In case of funded plans, the fair value of the plan assets is reduced from the gross obligation under the defined benefit plan to recognise the obligations on the net basis. Gains or losses on the curtailments or settlement of any defined benefit plan are recognised when the curtailment or settlement occurs. Past service cost is recognised as expense on a straight line basis over the average period until the benefits become vested.

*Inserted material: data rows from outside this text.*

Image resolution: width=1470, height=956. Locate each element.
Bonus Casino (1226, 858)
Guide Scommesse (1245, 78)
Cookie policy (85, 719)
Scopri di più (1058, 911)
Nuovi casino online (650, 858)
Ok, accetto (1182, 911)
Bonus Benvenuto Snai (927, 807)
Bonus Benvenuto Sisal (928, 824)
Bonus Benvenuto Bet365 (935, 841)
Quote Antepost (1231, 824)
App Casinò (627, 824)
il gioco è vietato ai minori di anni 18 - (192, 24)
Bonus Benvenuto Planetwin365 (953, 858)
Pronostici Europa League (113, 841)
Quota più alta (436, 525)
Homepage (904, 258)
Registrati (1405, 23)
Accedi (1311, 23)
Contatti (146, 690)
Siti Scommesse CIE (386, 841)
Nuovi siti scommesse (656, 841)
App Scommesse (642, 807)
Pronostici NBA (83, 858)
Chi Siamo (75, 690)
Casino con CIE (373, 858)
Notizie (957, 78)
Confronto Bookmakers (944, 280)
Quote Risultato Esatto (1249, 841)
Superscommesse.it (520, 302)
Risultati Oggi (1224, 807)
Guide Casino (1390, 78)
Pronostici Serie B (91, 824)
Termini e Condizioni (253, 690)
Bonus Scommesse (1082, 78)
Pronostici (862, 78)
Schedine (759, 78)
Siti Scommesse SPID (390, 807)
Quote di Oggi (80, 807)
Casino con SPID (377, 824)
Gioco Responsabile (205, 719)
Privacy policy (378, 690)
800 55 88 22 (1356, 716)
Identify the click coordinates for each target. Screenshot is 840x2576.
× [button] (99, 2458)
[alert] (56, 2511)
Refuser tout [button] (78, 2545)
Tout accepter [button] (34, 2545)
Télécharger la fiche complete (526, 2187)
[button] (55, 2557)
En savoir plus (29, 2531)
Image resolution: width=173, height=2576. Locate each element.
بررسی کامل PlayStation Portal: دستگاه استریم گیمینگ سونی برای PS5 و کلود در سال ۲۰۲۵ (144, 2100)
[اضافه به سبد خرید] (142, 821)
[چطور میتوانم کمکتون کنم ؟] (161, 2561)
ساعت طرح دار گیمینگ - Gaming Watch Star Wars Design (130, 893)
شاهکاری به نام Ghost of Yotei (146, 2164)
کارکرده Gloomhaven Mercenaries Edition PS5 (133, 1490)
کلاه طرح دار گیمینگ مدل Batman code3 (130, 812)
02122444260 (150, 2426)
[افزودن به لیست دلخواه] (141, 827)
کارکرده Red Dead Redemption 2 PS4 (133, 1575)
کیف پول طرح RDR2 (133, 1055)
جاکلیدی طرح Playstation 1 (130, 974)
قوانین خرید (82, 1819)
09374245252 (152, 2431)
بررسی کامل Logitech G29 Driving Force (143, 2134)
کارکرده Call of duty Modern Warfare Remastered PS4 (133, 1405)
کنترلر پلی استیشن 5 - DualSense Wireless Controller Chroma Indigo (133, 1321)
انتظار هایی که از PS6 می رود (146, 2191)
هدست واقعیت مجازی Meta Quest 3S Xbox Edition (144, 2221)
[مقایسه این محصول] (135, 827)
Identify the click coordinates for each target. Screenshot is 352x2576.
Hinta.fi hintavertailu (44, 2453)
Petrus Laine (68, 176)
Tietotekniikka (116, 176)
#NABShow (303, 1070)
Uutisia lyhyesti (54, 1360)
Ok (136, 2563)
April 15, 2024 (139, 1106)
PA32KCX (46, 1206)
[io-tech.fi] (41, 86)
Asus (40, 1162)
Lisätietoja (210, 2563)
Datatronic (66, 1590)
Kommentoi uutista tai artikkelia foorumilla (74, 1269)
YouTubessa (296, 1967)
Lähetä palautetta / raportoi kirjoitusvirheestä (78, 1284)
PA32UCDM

ii) The Company has made necessary provisions as per actuarial valuation for leave encashment and other retirement benefits wherever required as per Accounting Standard 15 under Companies ( Accounting Standards) Rules

2 a) Pursuant to the scheme of Amalgamation u/s 391 to 394 of the Companies Act, 1956, sanctioned by The Honorable High Court of Bombay , the entire business together with all Assets and Liabilities at their respective book values , of Karma Energy Limited engaged in the business of development and power generation from Renewable Energy Projects and Weizmann Forex Limited engaged in the business as RBI Registered Authorised Dealer Category II [ The Transferor Companies] vest in the Company w.e.f.1st April, 2009. Accordingly, the Assets and Liabilities , transactions of the transferor companies for the year have been incorporated in the accounts of the Transferee Company under pooling of interest method and in accordance with the Scheme. Consequently, the figures for the year are not comparable with those of the previous year.

b) With respect to amalgamation of the Transferor company Weizmann Forex Limited , the Company proposes to issue and allot 4410450 equity shares of Rs 10/-each computed in the ratio of 9 Equity shares of Rs 10 each of the Company for every 10 equity shares of Rs 10 each in the Transferor Company Weizmann Forex Limited held by the Equity shareholders of the Transferor company on the record date . The net increase in Paid up Capital after the proposed allotment as above is represented as " Share Capital Suspense Account " under Share Capital in the Accounts. The difference between the consideration to the shareholders of the Transferor Company and net assets of the Transferor Company acquired is represented as Reserve on Amalgamation account at Rs 49 lakh as per the scheme approved by Honorable High Court of Bombay.

c) With respect to amalgamation of the wholly owned transferor company Karma Energy Limited, no further allotment of shares of the company arises. The difference between excess value of net assets taken over of the transferor company and adjusted for the face value of equity capital of the transferor company and cancellation of investment of the Company in the equity capital of the transferor company of Rs 187.30 lakh has been debited to Goodwill account on amalgamation. The said Goodwill amount has been written off fully in Profit and Loss Account in view of the demerger of Power business undertaking from the Company w.e.f 1.4.2010 as per the Composite Scheme of Arrangement approved by the Honble High Court of Bombay.